Il Ministero del Lavoro italiano, nel suo ultimo rapporto sull’occupazione degli stranieri, ha evidenziato come turismo, agricoltura, edilizia e assistenza familiare siano tra i comparti che più risentono della carenza di personale. Molti beneficiari della protezione temporanea hanno già trovato impiego in questi ambiti, dimostrando che accoglienza e lavoro possono camminare insieme. Ma resta il nodo burocratico: senza un permesso stabile, il rischio è di interrompere percorsi positivi e lasciare spazio a irregolarità e sfruttamento.
In questo scenario, la formazione linguistica e professionale assume un valore decisivo.
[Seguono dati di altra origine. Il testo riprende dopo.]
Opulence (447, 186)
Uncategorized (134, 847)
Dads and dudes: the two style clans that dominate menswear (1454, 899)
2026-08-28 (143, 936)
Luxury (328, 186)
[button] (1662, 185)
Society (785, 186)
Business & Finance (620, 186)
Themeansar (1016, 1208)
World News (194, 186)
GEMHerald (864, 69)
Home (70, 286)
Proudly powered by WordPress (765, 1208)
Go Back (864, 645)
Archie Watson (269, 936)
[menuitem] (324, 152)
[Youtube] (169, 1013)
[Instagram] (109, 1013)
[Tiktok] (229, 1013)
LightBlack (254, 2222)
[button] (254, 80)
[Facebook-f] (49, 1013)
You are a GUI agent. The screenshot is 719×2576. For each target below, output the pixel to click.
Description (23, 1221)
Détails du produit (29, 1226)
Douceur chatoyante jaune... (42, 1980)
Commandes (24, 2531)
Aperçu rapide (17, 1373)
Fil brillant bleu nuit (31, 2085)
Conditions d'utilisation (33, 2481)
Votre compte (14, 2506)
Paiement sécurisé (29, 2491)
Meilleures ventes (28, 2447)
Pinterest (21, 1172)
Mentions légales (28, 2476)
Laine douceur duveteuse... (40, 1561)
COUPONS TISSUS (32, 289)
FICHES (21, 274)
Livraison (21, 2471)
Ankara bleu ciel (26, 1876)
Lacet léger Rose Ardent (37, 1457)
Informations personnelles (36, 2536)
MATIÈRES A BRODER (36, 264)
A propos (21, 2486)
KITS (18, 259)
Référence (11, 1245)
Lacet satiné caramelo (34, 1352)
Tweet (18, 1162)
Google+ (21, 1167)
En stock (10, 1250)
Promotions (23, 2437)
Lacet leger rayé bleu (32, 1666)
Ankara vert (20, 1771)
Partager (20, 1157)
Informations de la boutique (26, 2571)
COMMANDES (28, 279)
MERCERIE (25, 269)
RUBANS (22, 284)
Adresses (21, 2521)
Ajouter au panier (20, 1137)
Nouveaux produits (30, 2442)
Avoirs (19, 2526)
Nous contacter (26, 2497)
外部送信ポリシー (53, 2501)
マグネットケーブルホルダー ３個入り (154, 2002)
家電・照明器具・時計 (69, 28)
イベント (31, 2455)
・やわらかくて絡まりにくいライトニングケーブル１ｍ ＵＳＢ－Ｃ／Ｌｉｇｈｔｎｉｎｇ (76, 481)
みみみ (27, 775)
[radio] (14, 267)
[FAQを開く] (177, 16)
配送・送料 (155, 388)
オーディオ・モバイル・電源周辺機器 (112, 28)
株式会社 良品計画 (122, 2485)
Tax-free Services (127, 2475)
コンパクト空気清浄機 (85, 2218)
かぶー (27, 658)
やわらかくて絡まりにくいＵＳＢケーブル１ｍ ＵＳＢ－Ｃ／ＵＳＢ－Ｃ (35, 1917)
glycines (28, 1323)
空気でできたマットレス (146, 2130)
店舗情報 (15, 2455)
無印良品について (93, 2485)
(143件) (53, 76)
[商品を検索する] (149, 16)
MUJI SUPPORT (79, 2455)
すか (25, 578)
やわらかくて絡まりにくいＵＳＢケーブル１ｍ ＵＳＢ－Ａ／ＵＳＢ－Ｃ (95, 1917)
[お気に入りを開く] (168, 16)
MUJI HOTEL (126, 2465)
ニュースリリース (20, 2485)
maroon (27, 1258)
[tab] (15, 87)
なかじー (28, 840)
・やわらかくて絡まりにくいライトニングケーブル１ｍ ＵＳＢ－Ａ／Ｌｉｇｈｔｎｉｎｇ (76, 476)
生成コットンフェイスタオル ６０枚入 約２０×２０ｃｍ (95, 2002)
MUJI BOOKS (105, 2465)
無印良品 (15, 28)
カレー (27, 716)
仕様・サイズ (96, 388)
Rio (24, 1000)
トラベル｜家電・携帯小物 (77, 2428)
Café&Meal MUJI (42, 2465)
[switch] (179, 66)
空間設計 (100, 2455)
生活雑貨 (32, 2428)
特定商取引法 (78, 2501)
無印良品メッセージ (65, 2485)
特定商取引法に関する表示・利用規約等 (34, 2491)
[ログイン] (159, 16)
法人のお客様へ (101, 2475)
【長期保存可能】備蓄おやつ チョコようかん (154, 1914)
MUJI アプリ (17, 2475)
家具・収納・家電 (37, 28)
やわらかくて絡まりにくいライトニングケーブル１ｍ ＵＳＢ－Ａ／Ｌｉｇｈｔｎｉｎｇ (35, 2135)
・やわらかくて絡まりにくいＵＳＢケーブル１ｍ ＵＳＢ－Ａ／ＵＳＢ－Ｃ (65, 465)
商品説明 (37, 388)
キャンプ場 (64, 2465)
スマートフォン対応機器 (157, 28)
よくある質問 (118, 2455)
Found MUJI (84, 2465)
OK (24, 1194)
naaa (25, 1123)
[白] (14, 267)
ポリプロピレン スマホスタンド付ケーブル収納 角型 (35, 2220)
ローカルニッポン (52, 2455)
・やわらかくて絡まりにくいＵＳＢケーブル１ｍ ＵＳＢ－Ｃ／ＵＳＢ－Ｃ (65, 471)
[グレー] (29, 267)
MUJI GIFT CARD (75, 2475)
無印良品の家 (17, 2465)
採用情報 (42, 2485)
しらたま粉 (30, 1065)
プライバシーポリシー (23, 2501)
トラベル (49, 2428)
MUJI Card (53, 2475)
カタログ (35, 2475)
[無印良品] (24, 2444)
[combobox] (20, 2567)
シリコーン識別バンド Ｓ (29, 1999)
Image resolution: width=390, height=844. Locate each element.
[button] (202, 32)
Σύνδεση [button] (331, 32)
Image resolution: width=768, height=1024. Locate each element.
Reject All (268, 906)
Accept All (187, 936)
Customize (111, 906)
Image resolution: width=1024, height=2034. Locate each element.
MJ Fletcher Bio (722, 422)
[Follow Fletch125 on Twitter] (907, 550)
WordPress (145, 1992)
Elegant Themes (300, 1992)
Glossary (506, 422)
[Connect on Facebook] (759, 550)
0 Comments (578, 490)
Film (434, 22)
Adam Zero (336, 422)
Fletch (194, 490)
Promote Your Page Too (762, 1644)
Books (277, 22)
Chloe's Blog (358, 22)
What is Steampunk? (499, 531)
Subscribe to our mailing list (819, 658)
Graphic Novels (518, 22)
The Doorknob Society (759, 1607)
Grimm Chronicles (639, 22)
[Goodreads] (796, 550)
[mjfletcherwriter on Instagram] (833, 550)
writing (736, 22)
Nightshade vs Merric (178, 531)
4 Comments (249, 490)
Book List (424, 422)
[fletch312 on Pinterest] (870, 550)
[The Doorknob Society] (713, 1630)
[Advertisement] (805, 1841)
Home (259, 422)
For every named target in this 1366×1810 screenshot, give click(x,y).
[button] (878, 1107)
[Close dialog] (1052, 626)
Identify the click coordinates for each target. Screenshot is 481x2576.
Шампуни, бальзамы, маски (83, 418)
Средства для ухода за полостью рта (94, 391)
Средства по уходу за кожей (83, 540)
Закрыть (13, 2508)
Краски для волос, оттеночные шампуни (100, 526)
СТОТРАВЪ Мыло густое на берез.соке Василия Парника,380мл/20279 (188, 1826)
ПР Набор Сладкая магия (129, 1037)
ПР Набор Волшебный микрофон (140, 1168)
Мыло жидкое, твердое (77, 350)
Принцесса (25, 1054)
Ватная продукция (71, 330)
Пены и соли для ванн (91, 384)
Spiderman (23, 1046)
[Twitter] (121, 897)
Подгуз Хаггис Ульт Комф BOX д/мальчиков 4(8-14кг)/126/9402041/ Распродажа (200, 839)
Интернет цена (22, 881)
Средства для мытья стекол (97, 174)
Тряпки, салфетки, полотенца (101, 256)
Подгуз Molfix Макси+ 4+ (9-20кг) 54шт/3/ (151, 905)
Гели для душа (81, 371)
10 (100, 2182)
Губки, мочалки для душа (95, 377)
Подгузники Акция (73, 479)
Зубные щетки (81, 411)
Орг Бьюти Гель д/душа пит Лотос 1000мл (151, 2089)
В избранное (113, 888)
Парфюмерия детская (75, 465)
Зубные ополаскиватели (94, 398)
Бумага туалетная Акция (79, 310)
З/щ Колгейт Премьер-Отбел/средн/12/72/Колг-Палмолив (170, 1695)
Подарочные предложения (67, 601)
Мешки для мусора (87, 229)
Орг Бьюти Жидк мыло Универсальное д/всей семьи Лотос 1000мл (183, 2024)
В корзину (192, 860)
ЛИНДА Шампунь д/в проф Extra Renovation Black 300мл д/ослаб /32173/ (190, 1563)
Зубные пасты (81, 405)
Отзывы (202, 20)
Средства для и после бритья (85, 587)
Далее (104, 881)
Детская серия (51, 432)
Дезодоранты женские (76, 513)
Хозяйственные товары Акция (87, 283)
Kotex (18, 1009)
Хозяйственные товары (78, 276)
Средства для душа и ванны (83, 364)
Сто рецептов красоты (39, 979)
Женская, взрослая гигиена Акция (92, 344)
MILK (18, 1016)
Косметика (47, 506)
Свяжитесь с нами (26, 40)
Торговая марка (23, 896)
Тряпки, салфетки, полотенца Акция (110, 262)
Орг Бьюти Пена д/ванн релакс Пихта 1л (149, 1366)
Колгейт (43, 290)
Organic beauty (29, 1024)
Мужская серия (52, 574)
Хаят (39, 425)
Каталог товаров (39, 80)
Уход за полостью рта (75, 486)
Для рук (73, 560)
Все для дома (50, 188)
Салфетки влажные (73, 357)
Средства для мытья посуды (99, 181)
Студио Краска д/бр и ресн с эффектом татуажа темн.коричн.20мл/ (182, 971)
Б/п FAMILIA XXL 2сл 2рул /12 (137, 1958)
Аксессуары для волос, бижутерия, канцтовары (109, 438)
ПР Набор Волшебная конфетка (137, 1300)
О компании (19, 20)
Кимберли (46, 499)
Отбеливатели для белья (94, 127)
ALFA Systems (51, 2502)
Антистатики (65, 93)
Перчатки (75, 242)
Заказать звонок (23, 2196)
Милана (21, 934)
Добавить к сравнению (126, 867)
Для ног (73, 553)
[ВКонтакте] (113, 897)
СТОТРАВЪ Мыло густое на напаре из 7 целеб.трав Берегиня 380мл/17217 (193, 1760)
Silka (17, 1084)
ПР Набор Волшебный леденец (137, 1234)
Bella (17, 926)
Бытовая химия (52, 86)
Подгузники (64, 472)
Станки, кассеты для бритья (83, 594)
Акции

Conoscere l’italiano, comprendere i propri diritti e acquisire competenze certificate significa trasformare un permesso temporaneo in un’occasione concreta di integrazione. È la logica che guida realtà come SIA Servizi e Road To Italy®, impegnate da anni a costruire ponti tra rifugiati, imprese e comunità locali. Attraverso corsi di lingua di base e di secondo livello, moduli tecnici e bilanci di competenze, questi percorsi accompagnano i beneficiari verso un futuro stabile. Perché dietro ogni status legale ci sono persone, e dietro ogni persona la possibilità di diventare parte attiva della società italiana.